Mais au dernier moment, il tire avec un pistolet contre le mur où est accroché un portrait de sa femme, puis il braque Milo, le force à supplier et lui tire une balle dans la tête.
Deux jours plus tard, un inspecteur arrive et pose des questions sur la disparition de Milo Tindle. Andrew est de plus en plus mal à l'aise, car l'homme semble trouver des indices incriminant partout : de la terre fraîchement remuée dans le jardin, les effets à initiales M. T. roulés en boule dans sa commode, du sang séché sur le tapis de l'escalier où le faux coup est censé avoir été tiré. Andrew explique : le coup qu'il a tiré était à blanc, Milo est en réalité parti en bonne santé, mais humilié et effrayé.
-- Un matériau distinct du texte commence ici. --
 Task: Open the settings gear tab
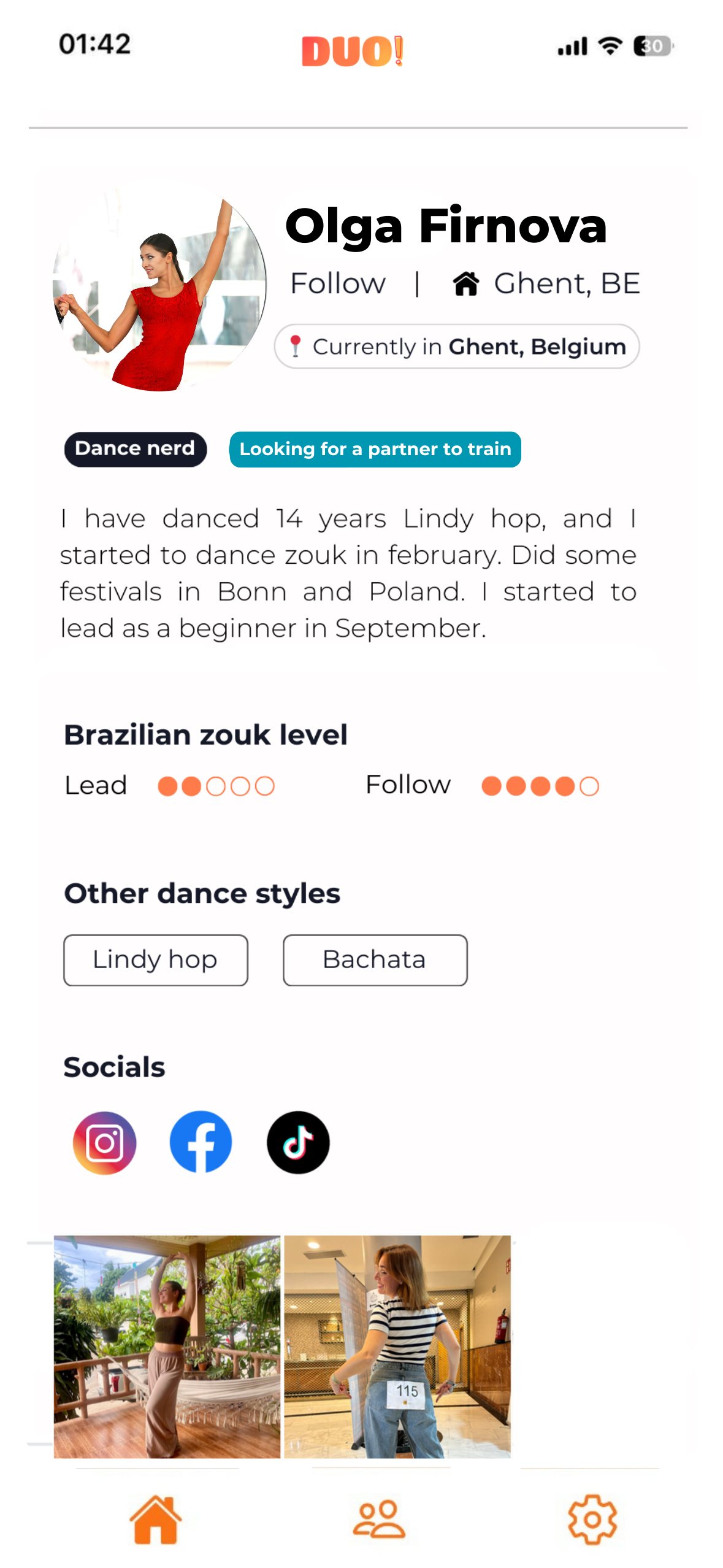pyautogui.click(x=592, y=1519)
Wykes, de plus en plus effrayé de ne pouvoir se disculper, s'effondre, mais l'inspecteur se démasque : c'est Milo, qui a organisé cette mise en scène pour se venger.
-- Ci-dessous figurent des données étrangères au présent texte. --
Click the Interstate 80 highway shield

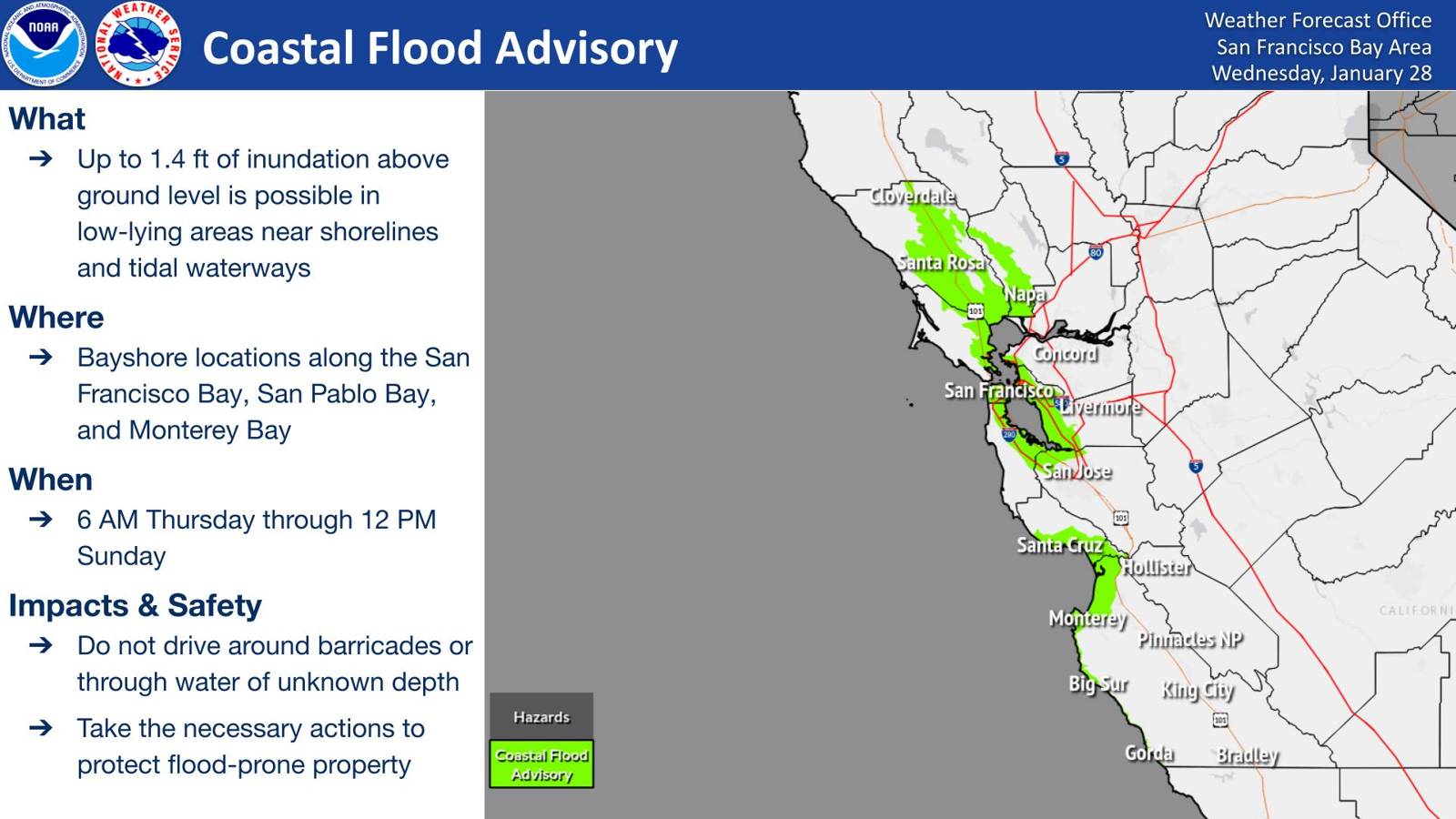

Mais il explique à Wykes que devant la peur de mourir qu'il a ressentie, cela ne suffit pas. Il propose un dernier jeu à Wykes. Milo a tué sa maîtresse, Tea. Il a laissé dans le manoir 4 objets incriminant Wykes : à lui de les trouver, car dans un quart d'heure, des policiers doivent arriver. Wykes est pris au jeu quand il appelle Joyce, l'amie de Tea qui lui confirme que celle-ci a été retrouvée étranglée. Frénétiquement, il trouve les 4 indices de justesse. Mais c'était une nouvelle mise en scène de Milo, cette fois avec la complicité de Tea, qui l'a aidée à se venger. On apprend aussi que Wykes est impuissant. Ce dernier, très mauvais perdant, sort son révolver, chargé à balles réelles. Milo assure que l'arrivée des policiers n'est pas un bluff, mais Wykes tire. Les policiers arrivent. Wykes pleure comme un enfant au milieu de ses automates.
Quand j'étais au collège, j'adorais les Agatha Christie. Et puis je me suis rendu compte que c'était une vraie arnaque, et qu'au niveau littéraire, c'était assez limité. Le limier est un film incroyable, car il porte à l'incandescence le charme du Whodunnit? à l'anglaise, tant du point de vue du decorum (manoir, jardin anglais, salle de billard, musique étriquée au clavecin...) que du rythme fort soutenu des renversements de situation, de la brillance des dialogues, féroces. Et dans le même temps, il démonte cette construction mentale comme une supercherie, un travail intellectuel cynique et coupé de la réalité.
Un casting impressionnant : deux monstres (Laurence Olivier et Michael Caine) et rien d'autre. A l'un, le phrasé ampoulé et l'air enjoué du vieillard qui cache un gamin pervers. A l'autre, le gars des faubourgs de Londres. Il y a d'ailleurs un jeu sur le vocabulaire et les accents qui obligent à voir le film en anglais, les sous-titres posant problème d'ailleurs pour bien transcrire les énigmes de la fin.
Le seul point sur lequel je pinaillerais un peu, c'est le déguisement de Caine. Mankiewicz aurait pu faire ses cadrages autrement pour que le spectateur ne devine pas si facilement le pot-aux-roses, mais il lève le doute très vite, d'autant que la voix de Caine, malgré son talent indéniable, le trahit un peu (à moins que ce soit fait exprès ?).
Le film se passe quasi intégralement dans le manoir, mais ne donne pas une impression statique, au contraire. Encore un grand coup de chapeau au scénariste Anthony Shaffer, qui a assuré l'adaptation de sa pièce. Même si ça se sent parfois que c'est adapté d'une pièce de théâtre, c'est parfait. Le rythme est excellent, ni trop long ni trop court, avec les renversements de situation juste au bon moment. Ce film clôt en beauté, par sa sobriété et son efficacité, la carrière de Mankiewicz.